=== Document passage ===
Re: Conflict detection for update_deleted in logical replication

From: Dilip Kumar <dilipbalaut(at)gmail(dot)com>
To: Amit Kapila <amit(dot)kapila16(at)gmail(dot)com>
Cc: "Zhijie Hou (Fujitsu)" <houzj(dot)fnst(at)fujitsu(dot)com>, shveta malik <shveta(dot)malik(at)gmail(dot)com>, Nisha Moond <nisha(dot)moond412(at)gmail(dot)com>, Masahiko Sawada <sawada(dot)mshk(at)gmail(dot)com>, "Hayato Kuroda (Fujitsu)" <kuroda(dot)hayato(at)fujitsu(dot)com>, pgsql-hackers <pgsql-hackers(at)postgresql(dot)org>, vignesh C <vignesh21(at)gmail(dot)com>
Subject: Re: Conflict detection for update_deleted in logical replication
Date: 2025-09-11 10:53:58
Message-ID: CAFiTN-uXki5nX+1RpFvo++dT1NSrEJhPxGtJAqQRS89vuPX7pA@mail.gmail.com
Views: Whole Thread | Raw Message | Download mbox | Resend email
Thread:
Lists: pgsql-hackers

On Wed, Sep 10, 2025 at 2:09 PM Amit Kapila <amit(dot)kapila16(at)gmail(dot)com> wrote:
>
> On Wed, Sep 10, 2025 at 9:08 AM Zhijie Hou (Fujitsu)
> <houzj(dot)fnst(at)fujitsu(dot)com> wrote:
> >
> > On Tuesday, September 9, 2025 7:01 PM Amit Kapila <amit(dot)kapila16(at)gmail(dot)com> wrote:
> > > On Tue, Sep 9, 2025 at 11:47 AM Zhijie Hou (Fujitsu) <houzj(dot)fnst(at)fujitsu(dot)com>
> > > wrote:
> > >
> > > Few other comments:
> > > 1.
> > > + /*
> > > + * Return if the launcher has not initialized oldest_nonremovable_xid.
> > > + *
> > > + * It might seem feasible to directly check the conflict detection
> > > + * slot.xmin instead of relying on the launcher to assign the worker's
> > > + * oldest_nonremovable_xid; however, that could lead to a race
> > > + condition
> > > + * where slot.xmin is set to InvalidTransactionId immediately after the
> > > + * check. In such cases, oldest_nonremovable_xid would no longer be
> > > + * protected by a replication slot and could become unreliable if a
> > > + * wraparound occurs.

=== Required actions ===
1. In the mailing-list post on conflict detection, list the date and time given in each line that introduces a quoted message with "wrote:".
2. Extend the mailing-list post on conflict detection onward from its final line.

=== Stored data ===

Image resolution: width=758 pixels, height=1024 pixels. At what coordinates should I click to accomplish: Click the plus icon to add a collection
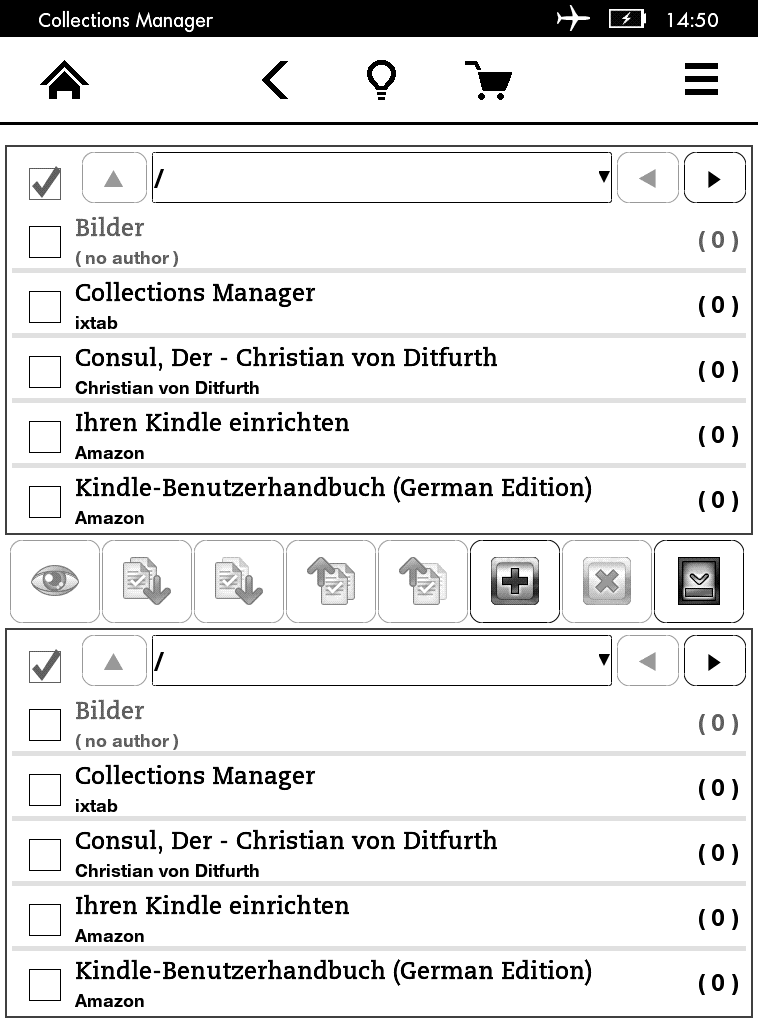coord(515,582)
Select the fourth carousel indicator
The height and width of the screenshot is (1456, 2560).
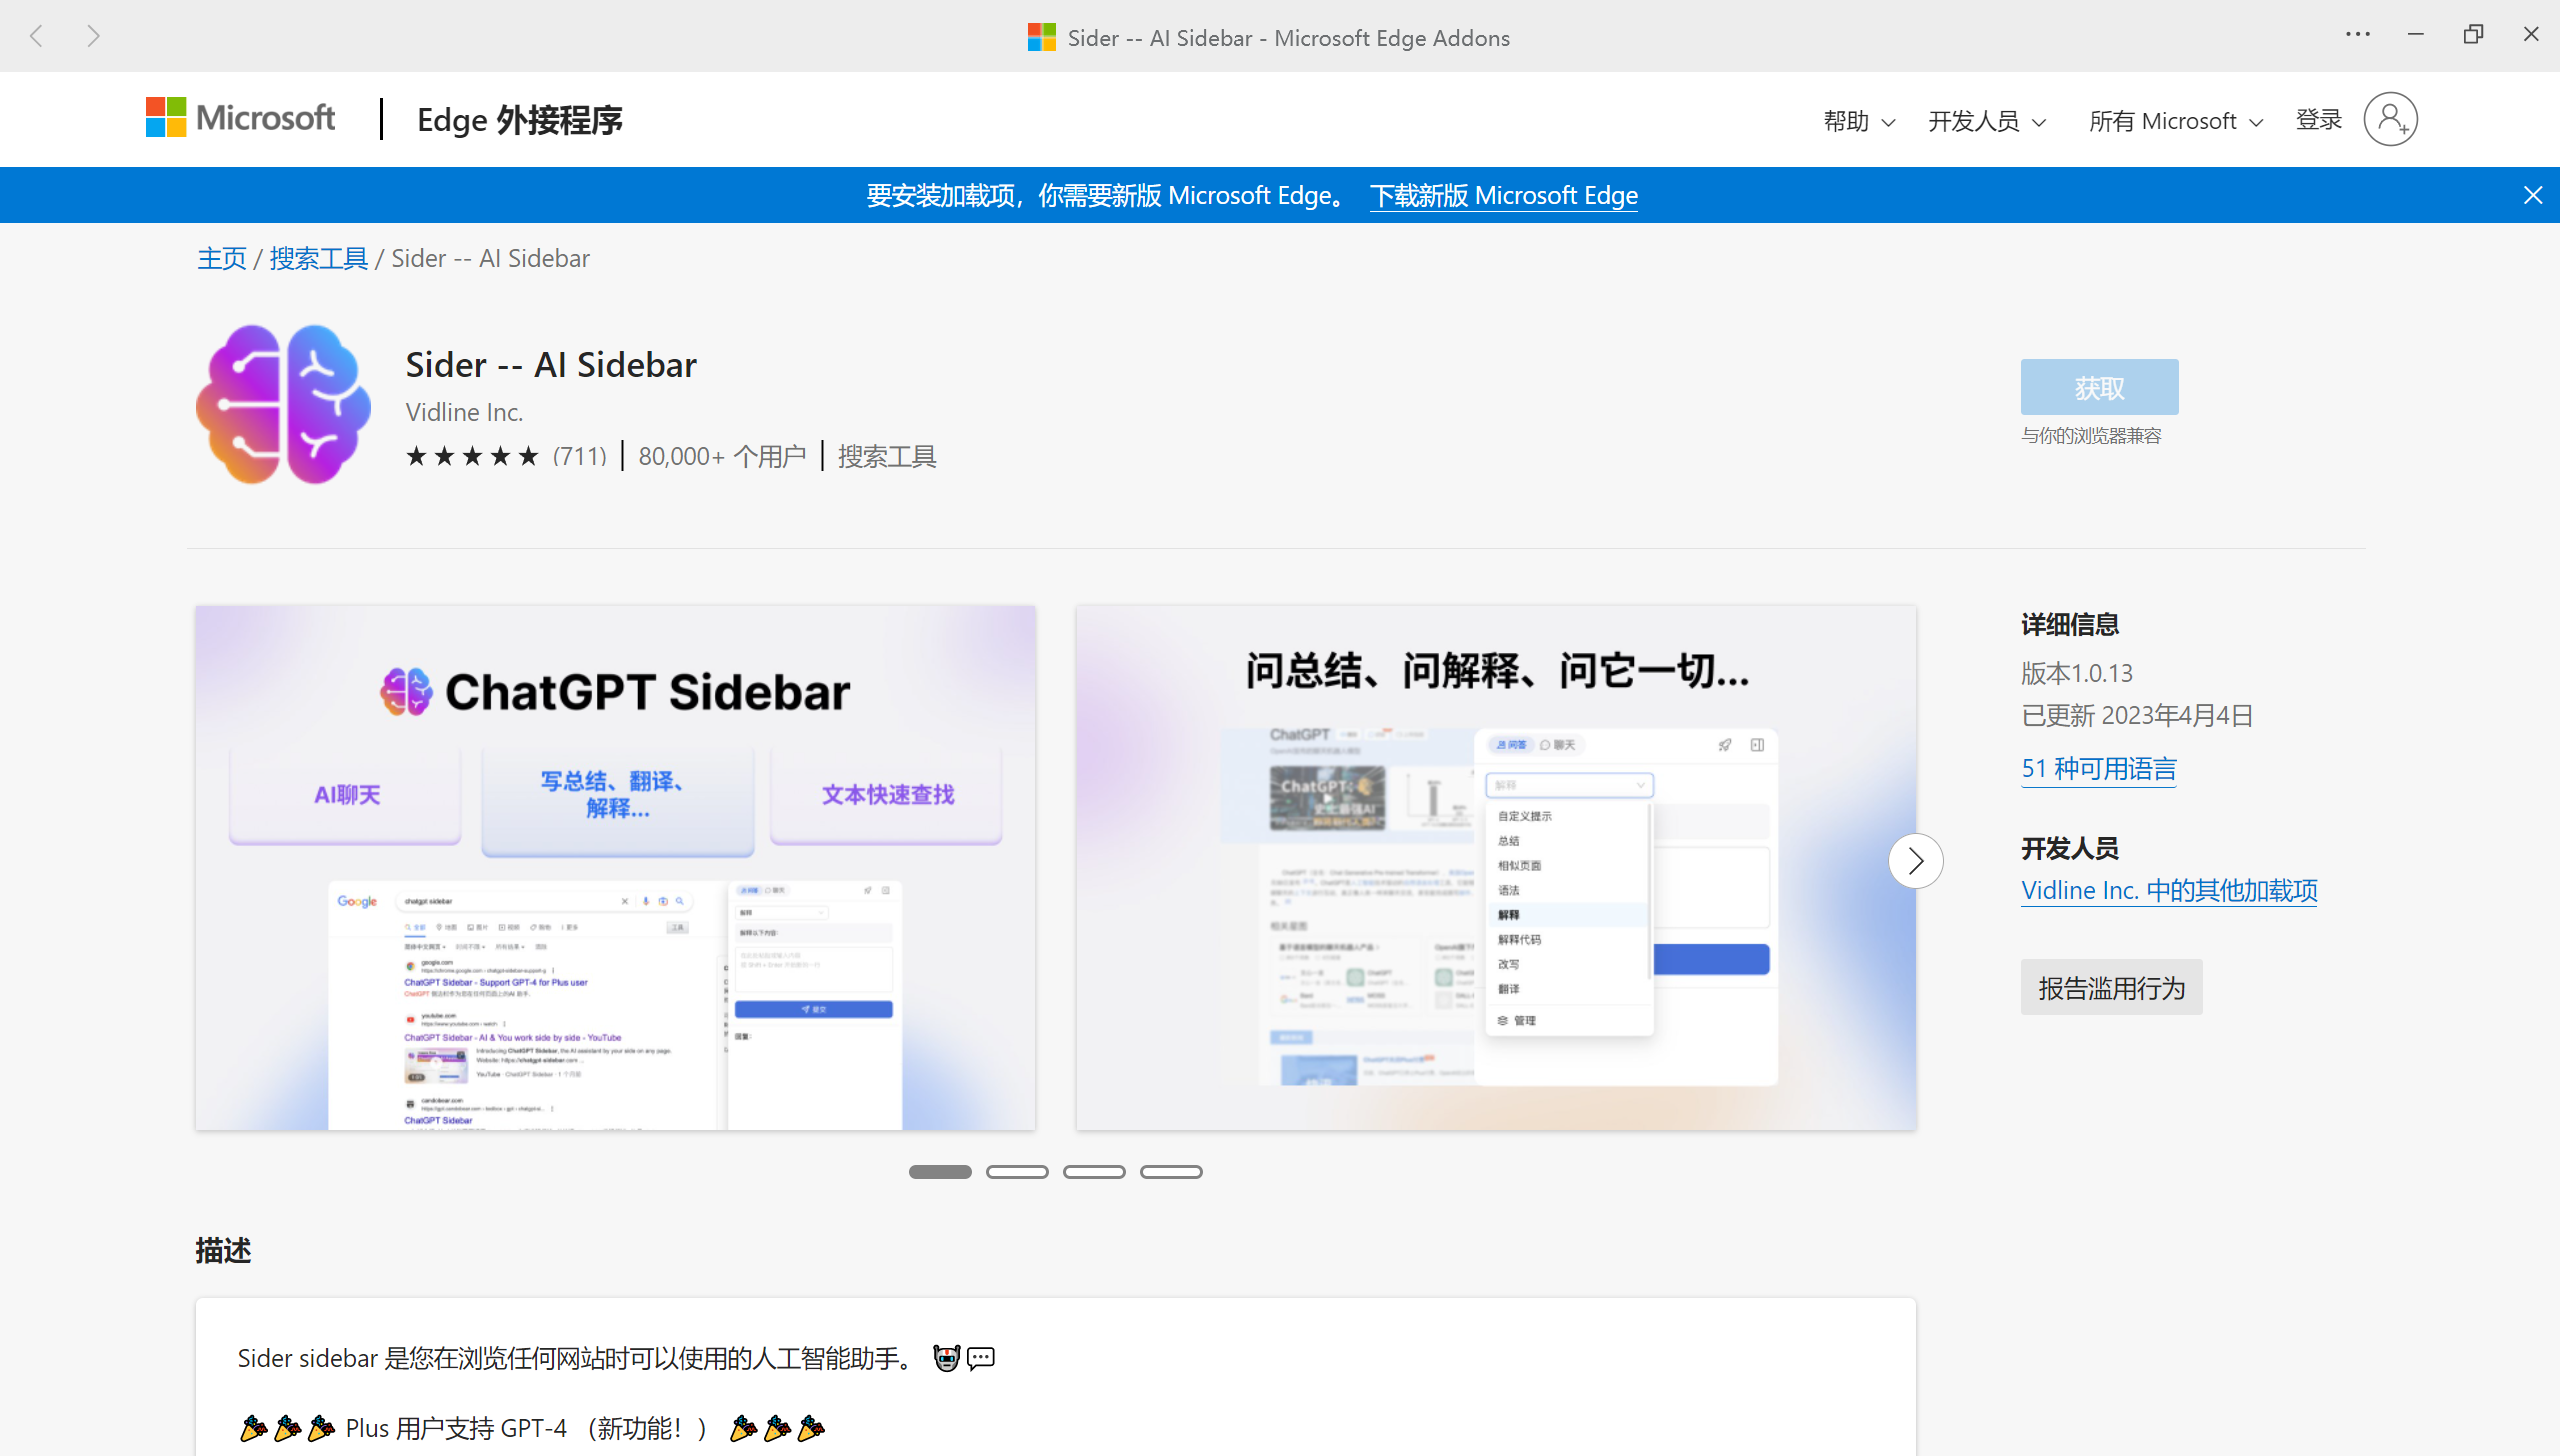(x=1171, y=1172)
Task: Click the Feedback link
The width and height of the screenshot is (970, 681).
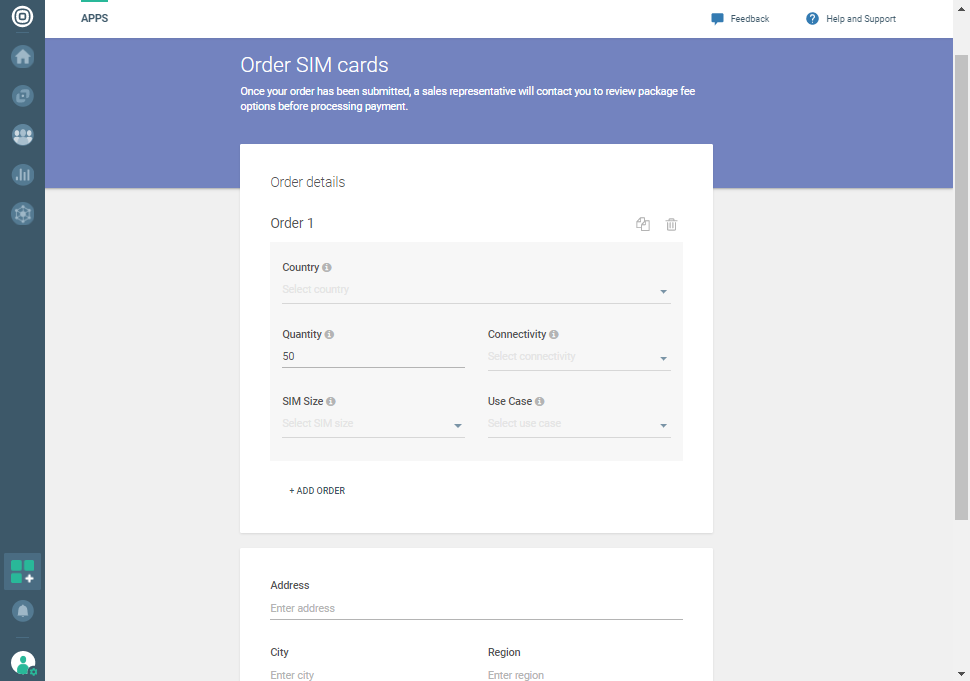Action: 740,19
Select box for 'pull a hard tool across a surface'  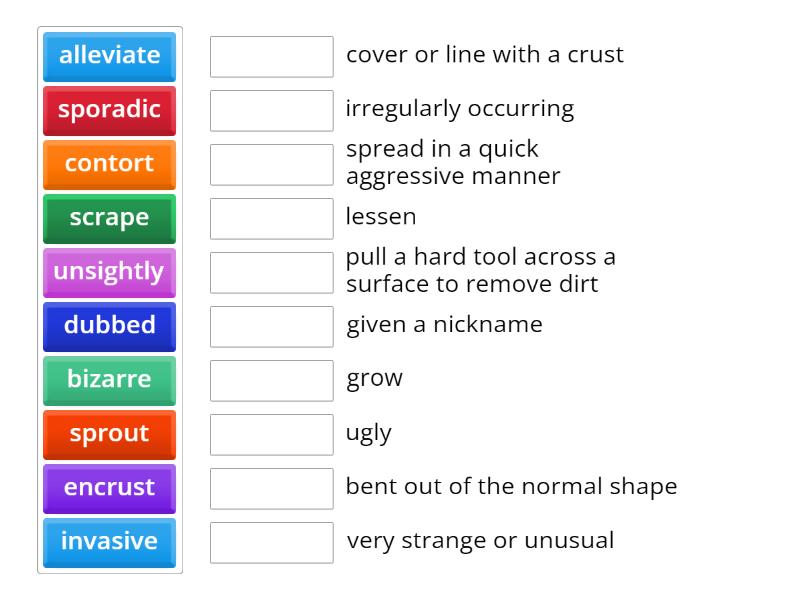click(271, 273)
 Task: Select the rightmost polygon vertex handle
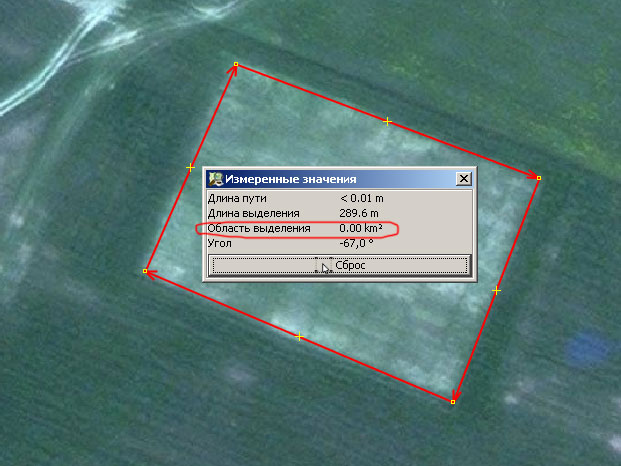point(538,178)
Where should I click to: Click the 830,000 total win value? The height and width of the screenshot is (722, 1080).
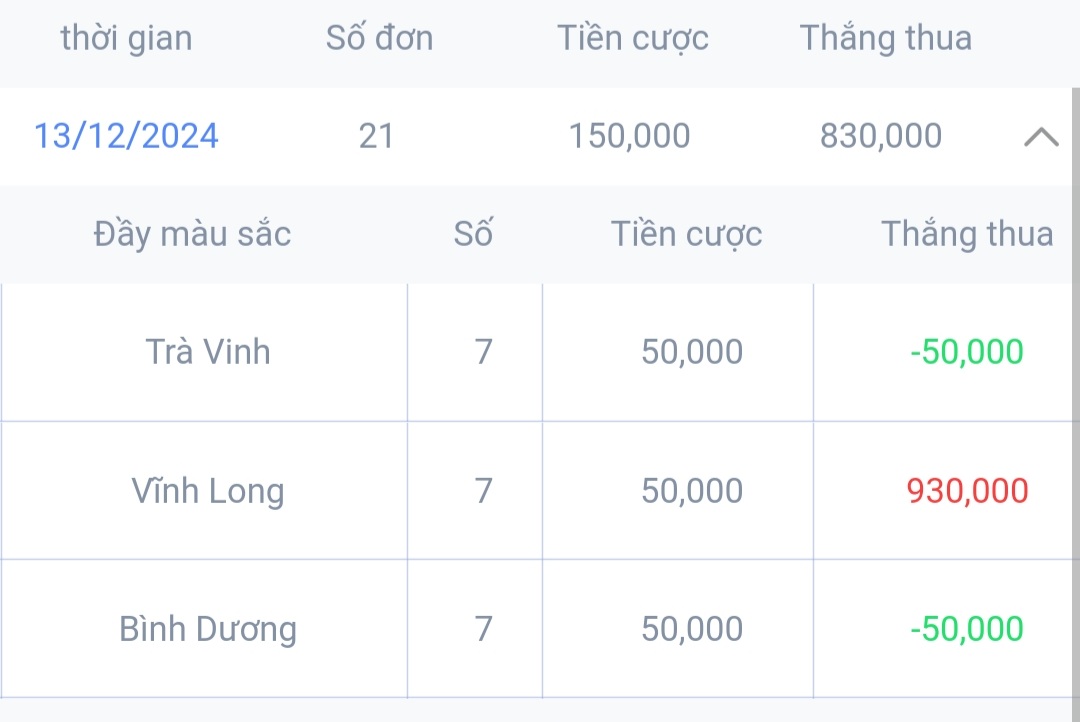(880, 136)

=== Exercise answers ===
1.
- Wed, Sep 10, 2025 at 2:09 PM
- Wed, Sep 10, 2025 at 9:08 AM
- Tuesday, September 9, 2025 7:01 PM
- Tue, Sep 9, 2025 at 11:47 AM

2.
> > > + */
> > > + if (!TransactionIdIsValid(nonremovable_xid))
> > > + return;
> > >
> > > I understand the reason why we get assigned the worker's non_removable_xid
> > > from launcher but all this makes the code complex to understand. Isn't there
> > > any other way to achieve it? One naïve and inefficient way could be to just
> > > restart the worker probably after updating its retentionactive flag. I am not
> > > suggesting to make this change but just a brainstorming point.
> >
> > I'll keep thinking about it, and for now, I've added a comment mentioning
> > that rebooting is a simpler solution.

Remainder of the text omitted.